:: THE DATA ::

--

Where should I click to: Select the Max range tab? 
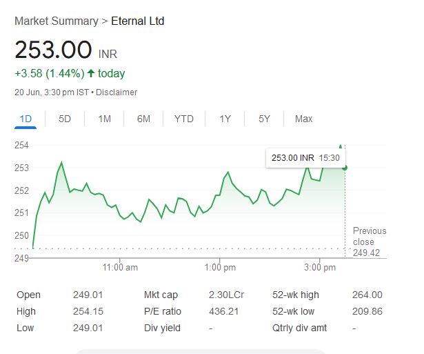[303, 119]
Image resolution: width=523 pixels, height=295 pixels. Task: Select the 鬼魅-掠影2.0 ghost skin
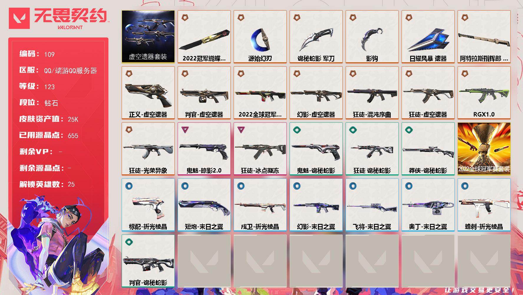204,149

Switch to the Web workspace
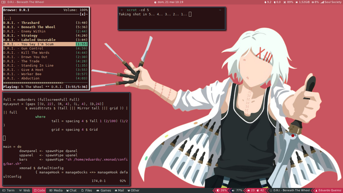pos(24,190)
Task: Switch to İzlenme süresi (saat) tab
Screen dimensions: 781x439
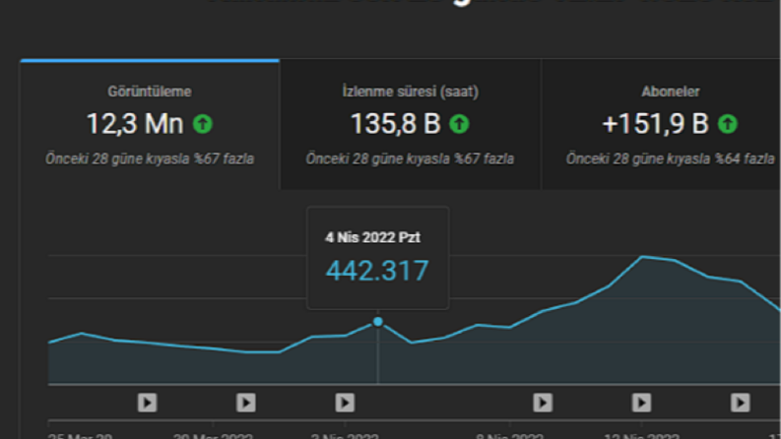Action: (x=410, y=124)
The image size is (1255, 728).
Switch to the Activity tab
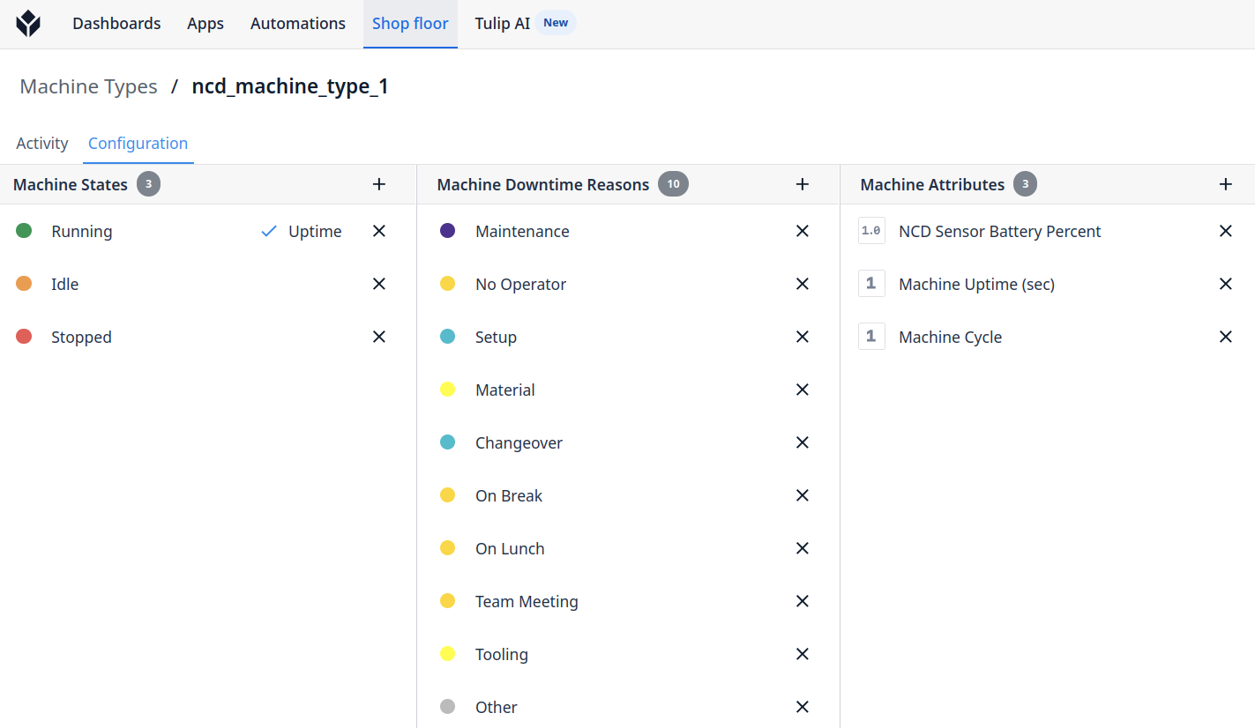click(42, 143)
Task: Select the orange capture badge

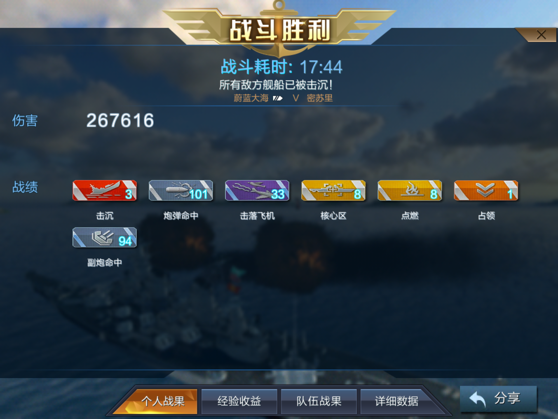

--

:: SET EXERCISE ::
Revise the lines above by replacing "Switch" with "Go" and keeping everything else unchanged. Omit the pictures from your answer.

:: TASK SOLUTION ::
Where should I click to: Select the Max range tab? 
[303, 119]
Image resolution: width=523 pixels, height=295 pixels. Task: Select the 鬼魅-掠影2.0 ghost skin
204,149

Go to the Web workspace
pos(24,190)
Task: Go to İzlenme süresi (saat) tab
Screen dimensions: 781x439
Action: (x=410, y=124)
The image size is (1255, 728).
Go to the Activity tab
click(42, 143)
Task: Select the orange capture badge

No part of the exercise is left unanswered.